Introduction of GST w.e.f. 1.7.17 which replaced service tax along with other indirect taxes, further compounded these difficulties about taxation of properties given to landlord by developer, where development agreements were made during service tax regime, but construction of these properties got extended in GST period.

At present lot of confusion persists among landlords and developers  about taxation of flats to be given to landlords during GST period, Development Agreements for which were executed during Service Tax regime.

Accordingly following queries are posed to Consultants from their clients who are either landlords or developers, who have entered into development agreements before July 17, and where landlords have handed over possession of land to developers before July 17

a. Whether Service Tax or GST will be levied on such overlapping transactions between landlord and developer ?

b. If Service Tax is levied, then the rate of tax applicable.

c. If GST is levied, then the rate of tax applicable.

d. On what value the Tax will be applicable ?

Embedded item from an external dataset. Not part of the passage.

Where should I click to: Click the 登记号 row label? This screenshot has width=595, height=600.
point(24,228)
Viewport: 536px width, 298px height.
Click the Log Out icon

An attempt has been made in this Article to analyze aspects of liability under both the tax laws and arrive at opinion in respect of above queries

A) Part- B Legal Position :

1. Basic Taxability: 

With a view to form an opinion about taxability of such transitional development agreements, one has to first consider relevant legal provisions under both Service Tax Law (Finance Act 1994) and GST Law (CGST Act being relevant to earlier Service Tax Law)

2. Service Tax Law :

As a first step, Sections relevant for ascertainment of taxability  Section 66B , Section 67 and Section 67A of the Act which are reproduced below

a. Section 66B– Charge of service tax on and after Finance Act, 2012

There shall be levied a tax (hereinafter referred to as the service tax) at the rate of fourteen percent. on the value of all services, other than those services specified in the negative list, provided or agreed to be provided in the taxable territory by one person to another and collected in such manner as may be prescribed.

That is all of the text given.